生徒さんが四国本選で1位になり、全国大会に行くことになりました。
小学校1~2年生の部。A1級です。
全国大会に行くのが決まった生徒さんはR君。幼稚園の年中さんから教えています。
転勤があるのでピアノが置けないマンションに住まわれていて、電子ピアノで練習をしていました。
でもコンクールに出ることになって、小学校1年生からは、 教室の二階にあるアップライトピアノで練習をすることにしました 。
学校が終わると、重いランドセルをしょって電車に乗り、木屋町の電停で降りて、歩いて来ました。
1人で二階にあがり、私が考案した指のトレーニングからポツポツ始めます。
それからお母さんが妹さんを連れて来られて、練習を見守っておられました。
雨の日も風の日も彼はやってきました。
今年は特に、もう松山を離れることが決まっていたので、私への恩返しに賞を取りたいと思っていてくれたようです。
私は、1階のレッスン室でレッスンをしていて、いつも音が聴こえるわけではないのですが、時折、弾いている音が聴こえます。
その時、「すごく丁寧に鍵盤の底を感じて弾いているなぁ~」と感じるときもあれば、
トイレに行く時に階段の下から大きな声で
「Rくーん!つぶが揃ってなーい。」と叫ぶこともありました。

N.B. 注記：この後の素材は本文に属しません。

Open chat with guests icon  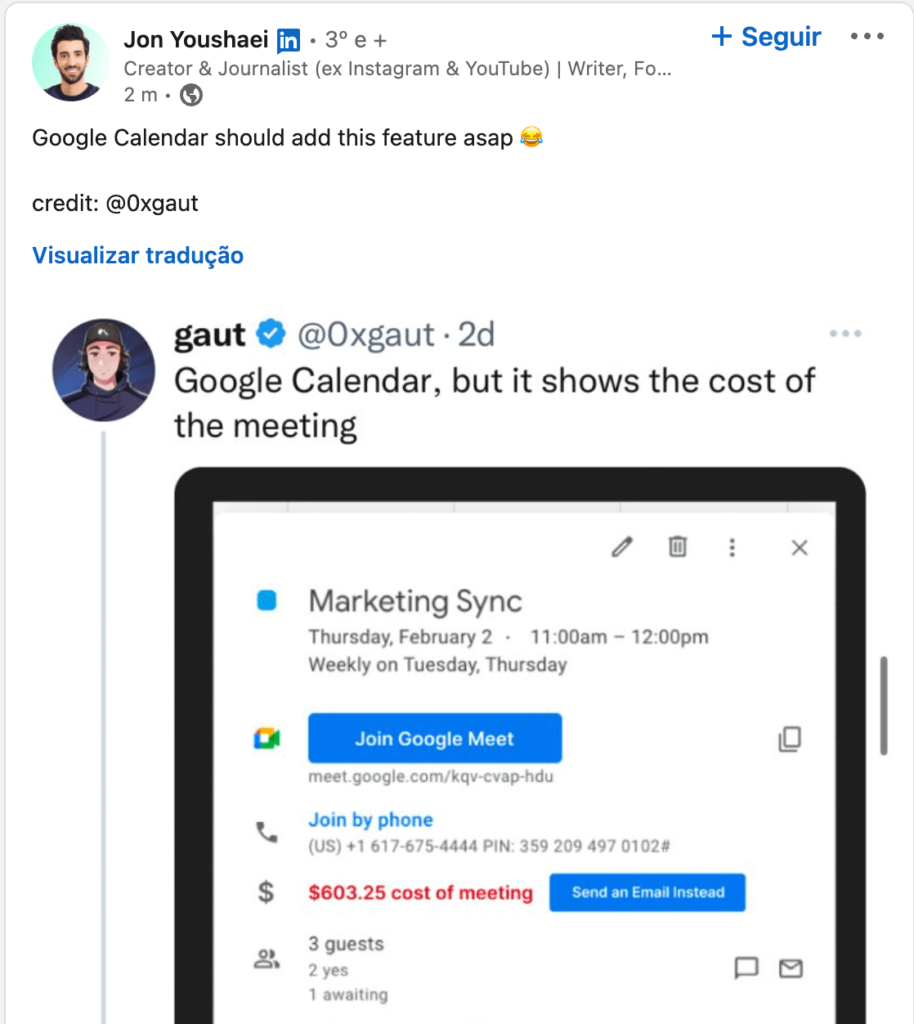(746, 967)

(笑)
二階の床補強工事をして、グランドピアノにしたいという以前からの夢があって、本選が終わったら工事してピアノを入れようと考えていたのですが、
「ピアノを運ぶのはいつにしますか?」と楽器店の方に聞かれて、
「ひょっとしたら、全国決まるかもしれないから、そしたらR君が練習できないので、工事を先送りにします。ピアノを入れるのはそれからになります。」
ってなぜか私の口からそういう言葉が出たんです。
本選までは、夏休みですから、毎日、午前中に本選に出る20人ちょっとの生徒さんをレッスンし、午後からいつものレッスンをして、一歩も外にでませんでした。
四国本選の日
レッスンをしていたら、R君から
「全国大会に行くことになりました」
というとても短いラインがとどきました。
「え~!」レッスン中だったけどすぐに電話をしました。
演奏番号が1番だったので、凹んだけど、全国決まったこと、教室の他の生徒さんもたくさん賞に入ったことを知らせてくれました。

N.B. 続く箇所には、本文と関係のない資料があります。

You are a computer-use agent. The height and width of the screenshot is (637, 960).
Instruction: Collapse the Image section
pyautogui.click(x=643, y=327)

残念ながら賞を逃した生徒さんも、リベンジで、広島で賞をいただきました。
高松で教えている、Eちゃん、EちゃんとRちゃんのデュオも全国大会を決めました。
全国大会の前日、東京入りをして、当日、朝早くレッスンをしました。
じっくりじっくり体と指をリラックスして音を作るところから始めて、
1曲1曲細かいところまで表現ができるように。
4曲とも、追求すればするほどきりがなく、音楽って深いなぁとしみじみ思いました。
会場について、2グループから6グループまでほぼ聴きました。自分なりに審査をしました。
松山に帰って来てからベスト賞を受賞したとラインが届き、胸を踊らせました。
3月の課題曲がでたときに、私にしかできない独自の音楽で勝負しようと決めて、家にこもり、考えた音楽、そして、脱力してきれいな音を出させようと、音作りもがんばったことが認められたと
心から嬉しかったです。
金沢に飛び立つRくん、妹のみーちゃん、お母様をお見送りに空港まで行きました。
毎日練習に来ていたので、もう来なくなると思うと、空港をあとにしてから涙がでました。
でも、今も、おうちが電子ピアノの生徒さんは、毎日レッスン室の二階で練習してます!
子供さんのがんばりで、パワーをいただいてます。